[d&d4e] Puzzles in RPGs
otspiii:
Quote from: Callan S. on October 01, 2009, 02:04:40 PM
Well, making it it harder to plan ahead makes it harder - which is a good quality! And in terms of gamism, you play the game your actually presented with in the moment (or don't), not the game you imagined would happen - this doesn't destroy some types of gamism, it destroys the missplaced idea of what the game would be.
This actually is a good example of my big problem with GNS. Well, not GNS itself, even, but how people use it. Gamism is a category of play, not a Platonic form. There are tons and tons of sub-categories of gamist play, and someone who enjoys one will not necessarily enjoy the others. Telling your players "Shut up, this is gamism, you like it, and if you don't it's just because you have faulty expectations" strikes me as really really really simplistic. When you run a game you should be factoring in what your players tastes are, and 'Gamism' isn't a taste so much as an umbrella hovering over a multitude of similar but distinct tastes. The players should be doing their best to enjoy whatever you provide them to, but you have to meet each other half way. Blaming it entirely on your players being small minded is just a way of running from the responsibility of running an enjoyable game.
Also, hard does not universally equal good in almost any form of Gamism. A certain level of difficulty is needed, but more is only better to a certain point. By that logic telling your players that they have to memorize and recite 1000 line poems to cast spells, that their damage outputs will be determined by how many pushups they can do in 5 minutes, or that to succeed they have to roll all 10s on 5d10 would be uniformly good things. Removing the ability to plan just cuts out entirely a form of challenge, and while it does make other aspects of the game more difficult there are many many many other ways to set an enjoyable difficulty without removing entire blocks of challenge.

::::

* [STATED GOAL 1]
For the forum post on puzzles in RPGs, say whether each statement agrees with it. Answer yes or no for each and quote the words that decide it.
(a) The post calls gamism a Platonic form.
(b) The post holds that more difficulty is always better.
(c) The post says players and the one running the game have to meet each other half way.

::::

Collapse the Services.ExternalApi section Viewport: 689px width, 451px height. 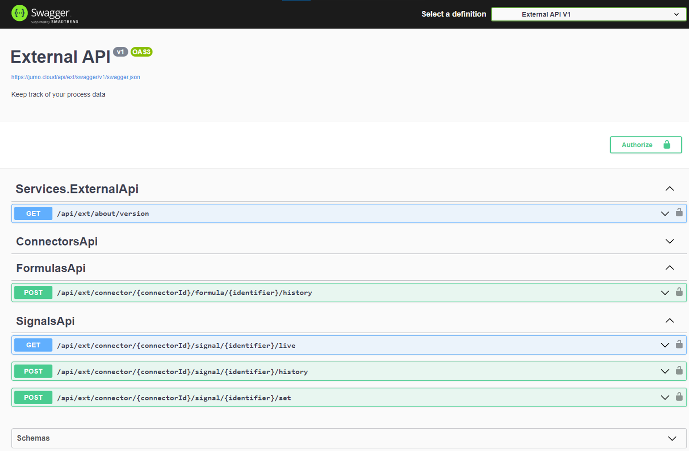(669, 189)
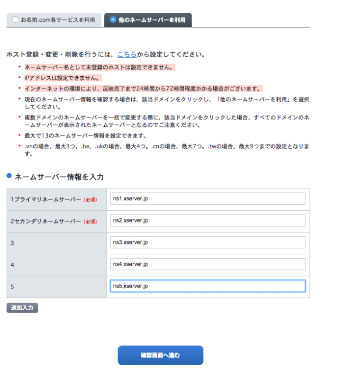
Task: Click the red 必須 mark on secondary row
Action: click(91, 222)
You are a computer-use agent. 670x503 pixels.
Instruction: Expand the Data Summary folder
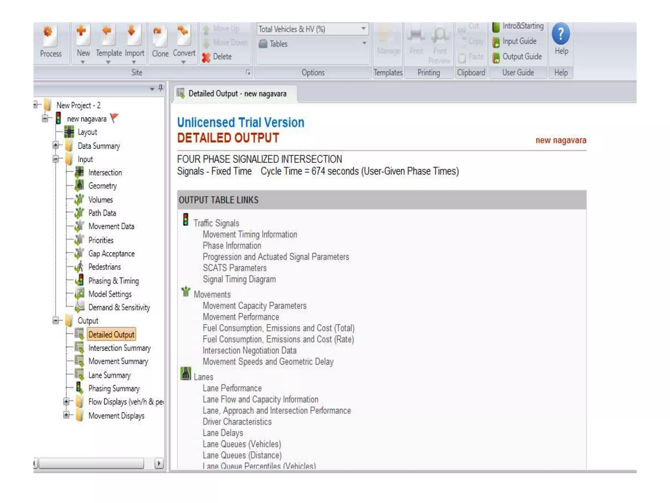[x=56, y=145]
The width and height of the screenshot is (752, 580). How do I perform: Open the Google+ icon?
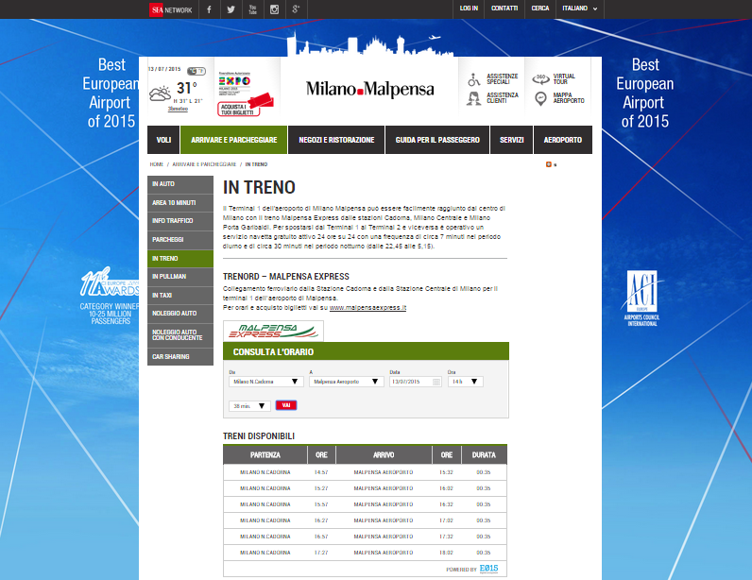coord(296,9)
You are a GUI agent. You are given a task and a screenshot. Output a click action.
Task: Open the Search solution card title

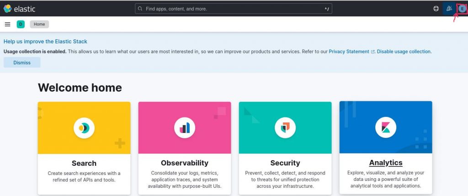84,163
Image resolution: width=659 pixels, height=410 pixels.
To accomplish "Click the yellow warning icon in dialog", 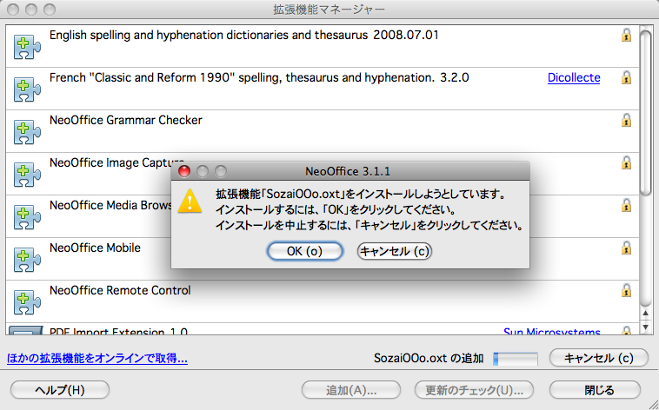I will click(188, 204).
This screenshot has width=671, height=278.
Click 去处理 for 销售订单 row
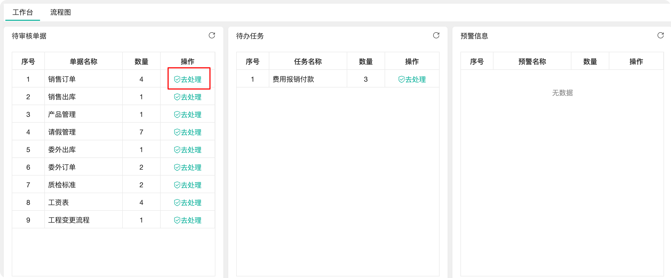coord(188,79)
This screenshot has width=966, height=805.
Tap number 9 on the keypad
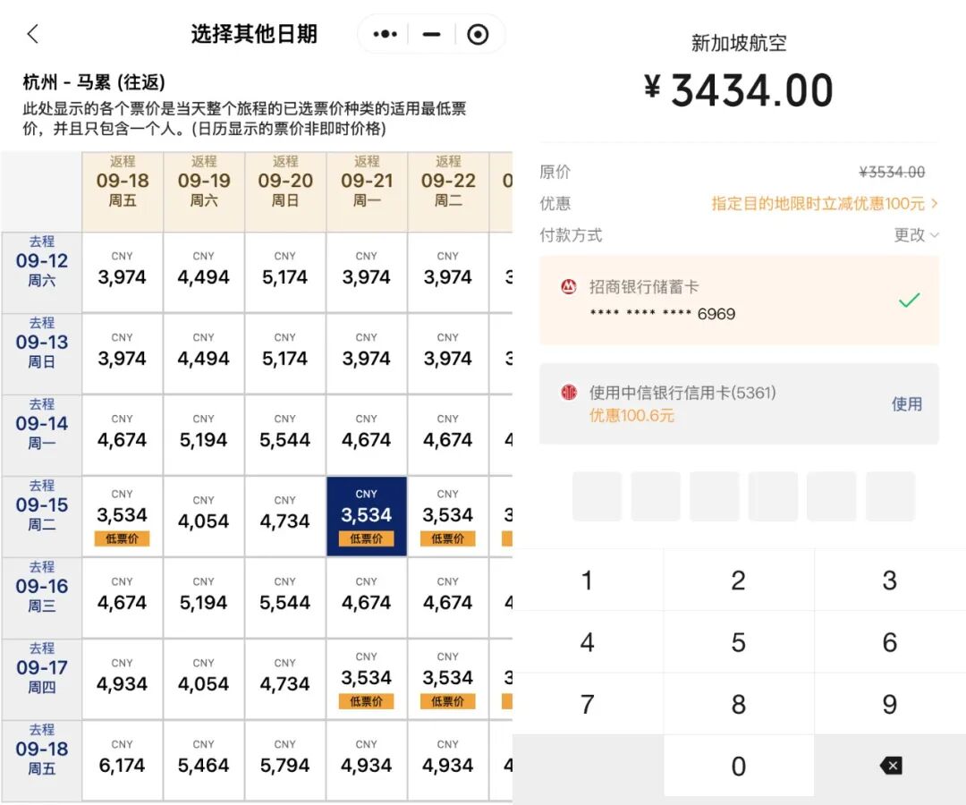tap(890, 704)
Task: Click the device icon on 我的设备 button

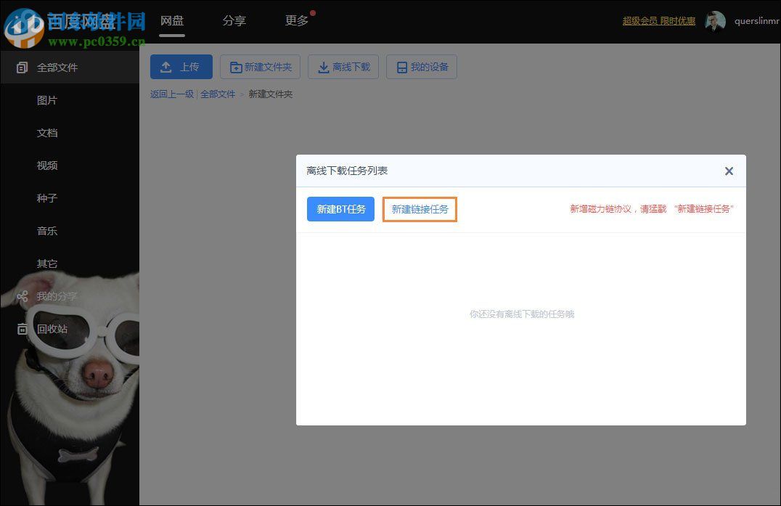Action: 402,66
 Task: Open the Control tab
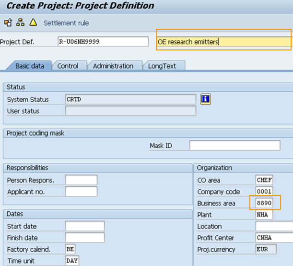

::::

* [STATED GOAL 2]
Put the rows from the line with "This screenshot has width=671, height=278." through the end of the rows into a JSON list of strings, one string per line. Leave out blank lines and the pictures.

* [PROBLEM SOLUTION 1]
(a) No: "Gamism is a category of play, not a Platonic form."
(b) No: "A certain level of difficulty is needed, but more is only better to a certain point."
(c) Yes: "but you have to meet each other half way."

* [PROBLEM SOLUTION 2]
[
  "This screenshot has width=671, height=278.",
  "Click 去处理 for 销售订单 row",
  "coord(188,79)",
  "This screenshot has width=966, height=805.",
  "Tap number 9 on the keypad",
  "tap(890, 704)",
  "Task: Click the device icon on 我的设备 button",
  "Action: 402,66",
  " Task: Open the Control tab"
]